__Written instruction__. Rewrite the data from its start through the line containing "Action: pyautogui.click(x=1418, y=798)", substituting "taskbar" for "status bar" and keeping everything else unchanged. Leave the pictures out.

## BEGIN Raw records

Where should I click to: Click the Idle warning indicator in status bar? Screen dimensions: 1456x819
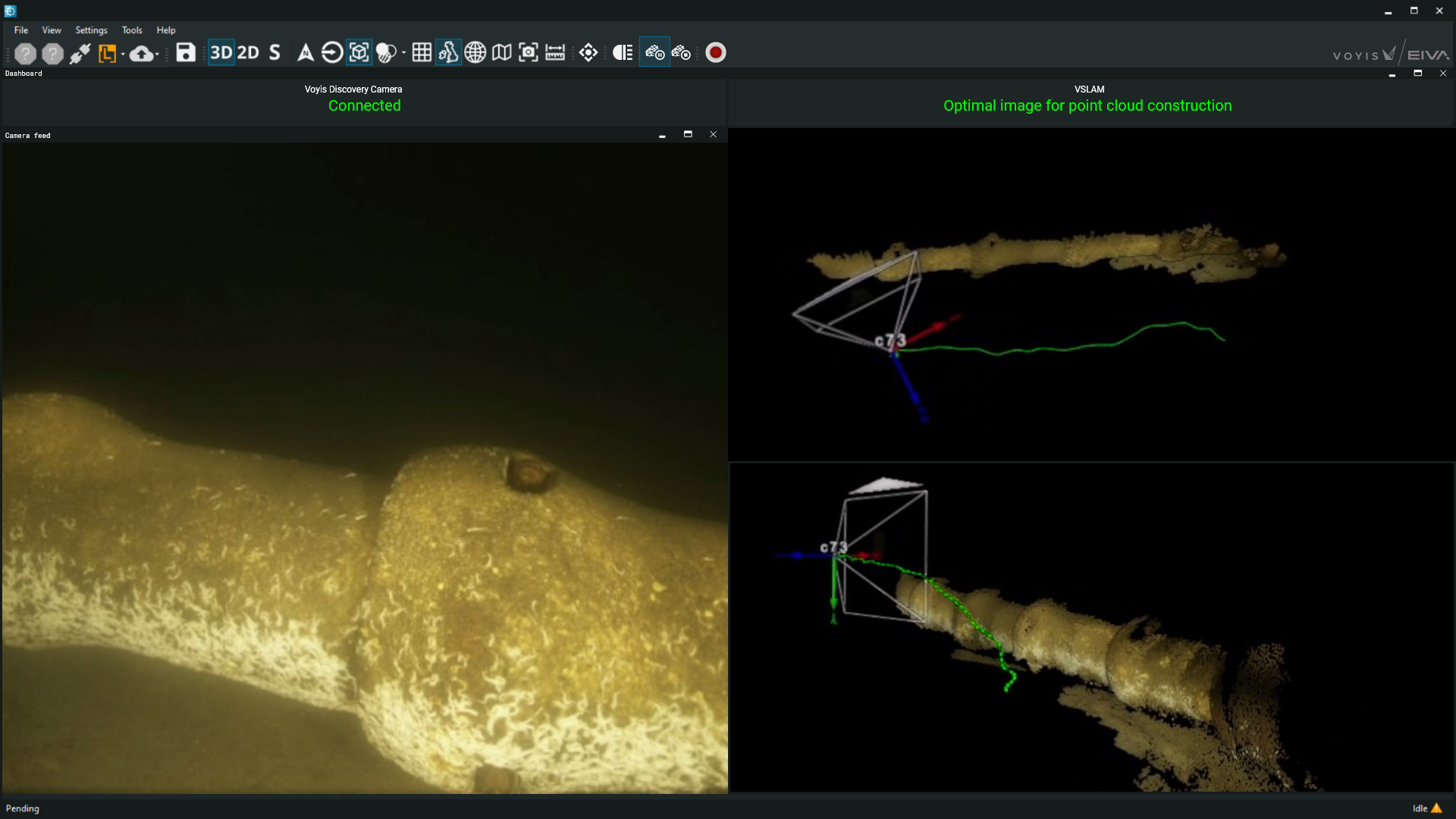tap(1426, 808)
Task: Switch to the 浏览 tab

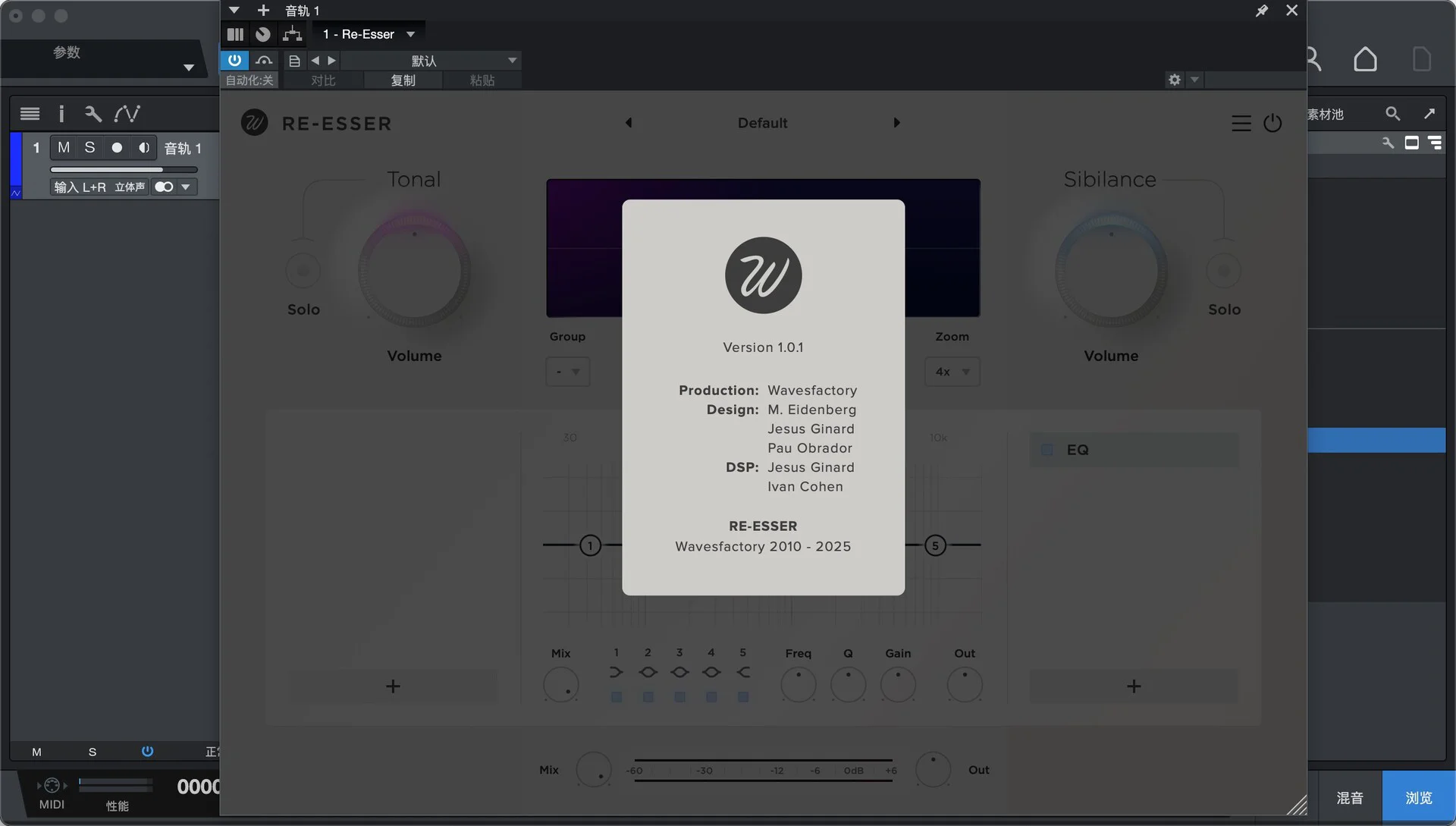Action: pyautogui.click(x=1418, y=798)
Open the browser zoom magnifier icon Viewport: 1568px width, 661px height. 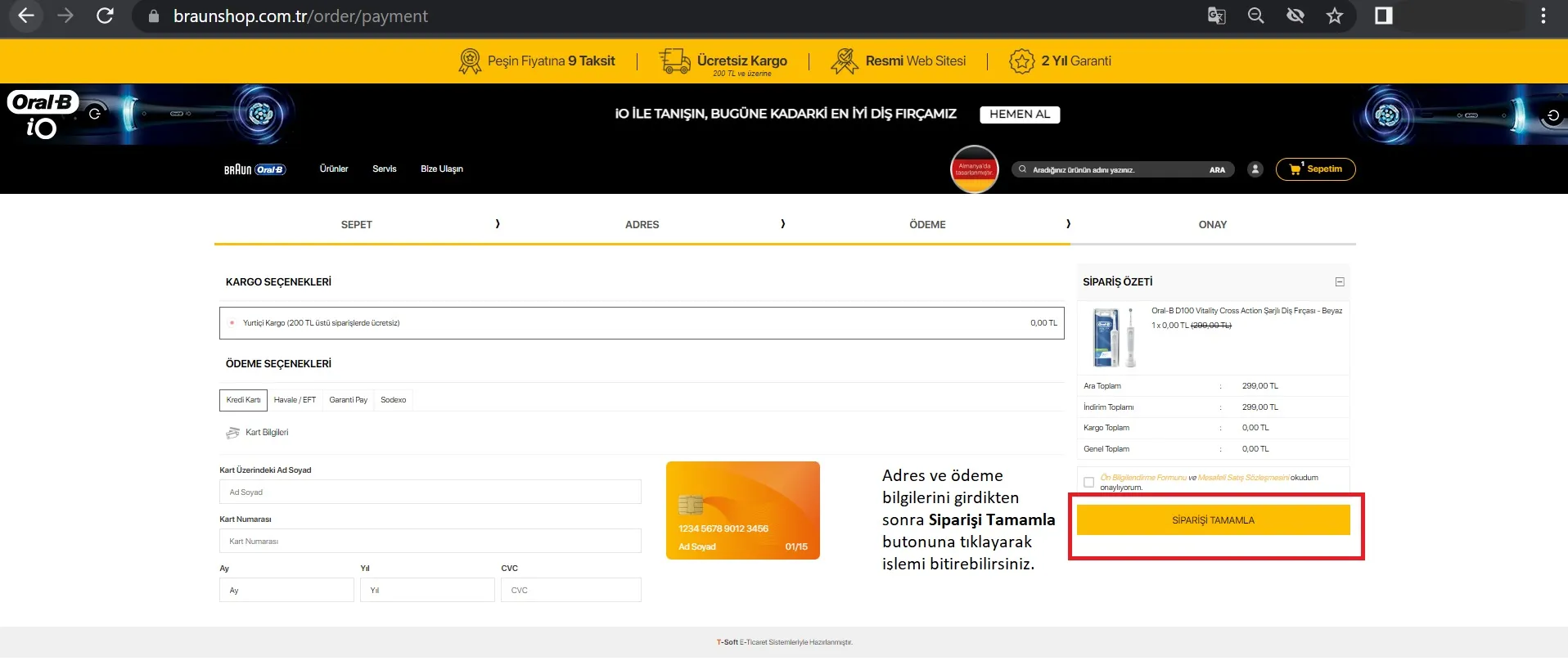click(x=1255, y=16)
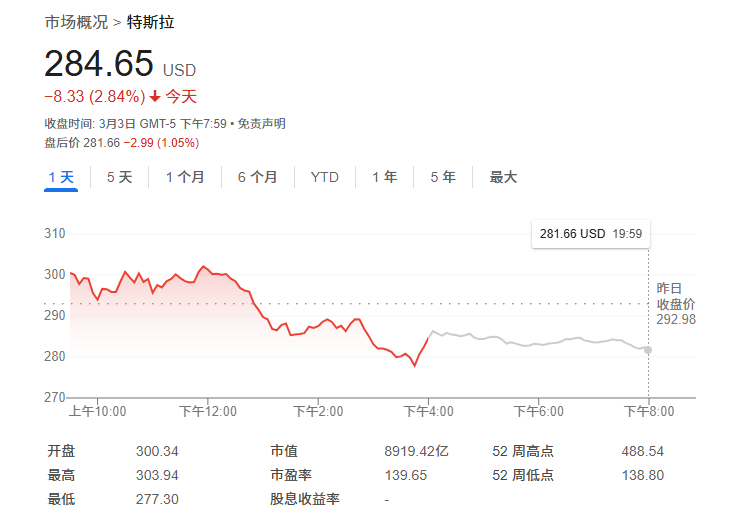Click the 特斯拉 stock name in breadcrumb
Image resolution: width=736 pixels, height=520 pixels.
pyautogui.click(x=150, y=22)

## END Raw records

__Correct response__.
Where should I click to: Click the Idle warning indicator in taskbar? Screen dimensions: 1456x819
tap(1426, 808)
Task: Switch to the 浏览 tab

Action: pyautogui.click(x=1418, y=798)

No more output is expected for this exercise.